Reading text ->

Key design decisions and why

Black-padded canvas (sprite + 1 MB border, hardcoded): Padding is always exactly 1 MB (16px) — hardcoded throughout the pipeline, not configurable via any API. All user-facing APIs take content-only dimensions; padding is added internally. Motion vectors in P-frames may reference pixels outside the sprite content area. The black padding ensures these references produce identical pixels in both the independent encode and the composite. OpenH264's MV range is capped at 16px (1 MB) to stay within the padding.

I_16x16 for IDR background: The IDR frame uses all-I_16x16 with DC prediction to establish exact black pixels (Y=0, Cb=128, Cr=128). MB(0,0) has no neighbors so DC prediction defaults to 128 for luma; a compensating luma DC coefficient (black_dc_level(qp)) corrects this to Y=0. All other MBs predict 0 from already-decoded black neighbors → zero residual. This produces ~1-2 bytes/MB (vs ~385 bytes/MB with the previous I_PCM approach). Removed sprites become SKIP MBs referencing the black IDR — no active cleanup needed. Sprites loop indefinitely (frame counter wraps to 0 at num_frames), replaying their I_16x16 introduction frame at each loop boundary. Sprites are only removed via explicit remove_sprite().

Real-nC MBS encoding with row blobs (no CAVLC re-encoding at mux time): The 1-MB padding border ensures that the nC context for every content block is identical between the original sprite canvas and the composite grid:

  • Content MBs neighbor either other content MBs from the same sprite (identical total_coeff) or SKIP padding (nC=0)
  • This is true in both the original encode and the composite layout
  • Therefore, CAVLC encoded with real nC on the sprite canvas is already correct for the composite

The same argument applies to MV prediction (SKIP padding has MV=0 in both contexts). Each row blob (exp-golomb skip runs + CAVLC blocks) can be copied verbatim at mux time via EbspWriter::copy_blob.

Note: Chroma DC blocks use nC=-1 (a fixed VLC table regardless of neighbors), so they never need re-encoding. Luma and chroma AC blocks use neighbor-derived nC, which is why real-nC encoding matters.

Stored rows ->
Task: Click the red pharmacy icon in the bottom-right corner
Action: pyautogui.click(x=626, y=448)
---
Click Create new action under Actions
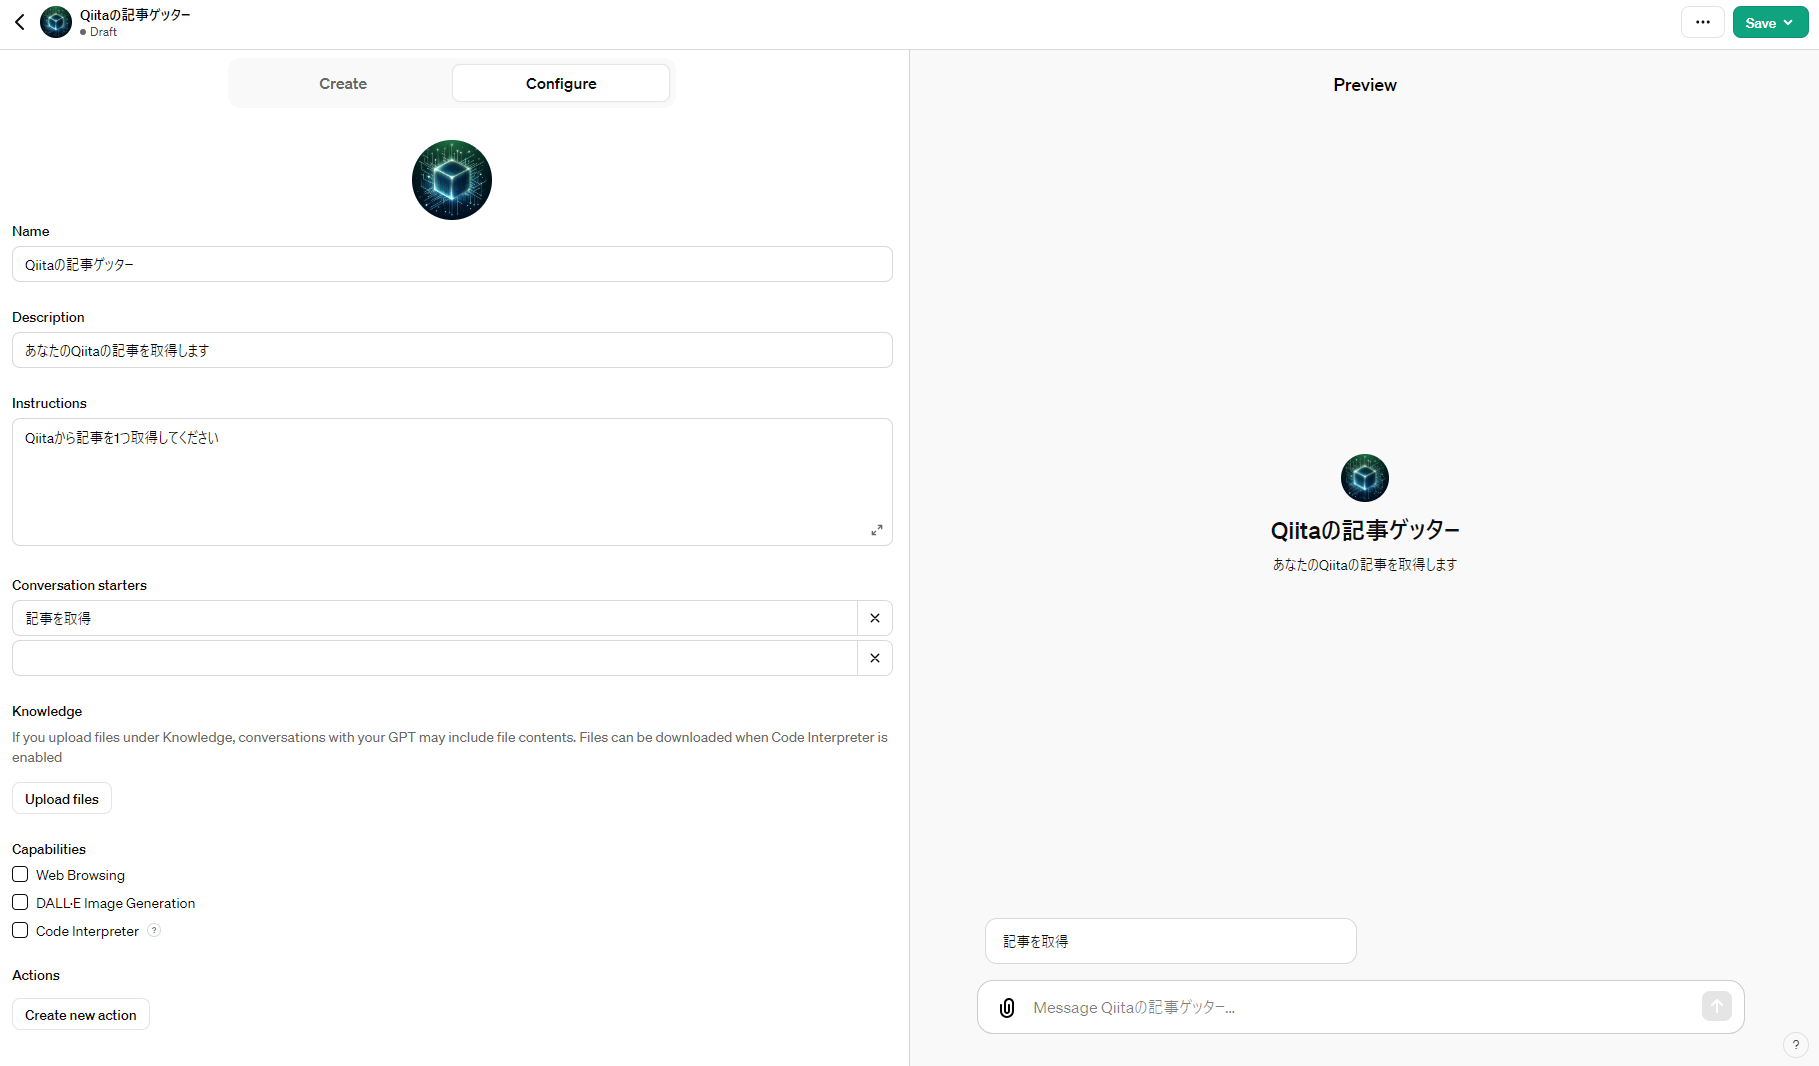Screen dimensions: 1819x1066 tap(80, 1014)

Stated task 1 ->
Answer these questions from the design notes:
(a) How wide is the padding border in pixels?
(b) Roughly how many bytes per MB did the previous I_PCM approach use?
(c) What nC value do chroma DC blocks use?
Stated task 2 ->
Translate this sentence from the design notes into Spanish: "All user-facing APIs take content-only dimensions; padding is added internally."

Correct result 1 ->
(a) 16 pixels (1 MB).
(b) About 385 bytes per MB.
(c) nC=-1.

Correct result 2 ->
Todas las API orientadas al usuario reciben dimensiones solo del contenido; el relleno se añade internamente.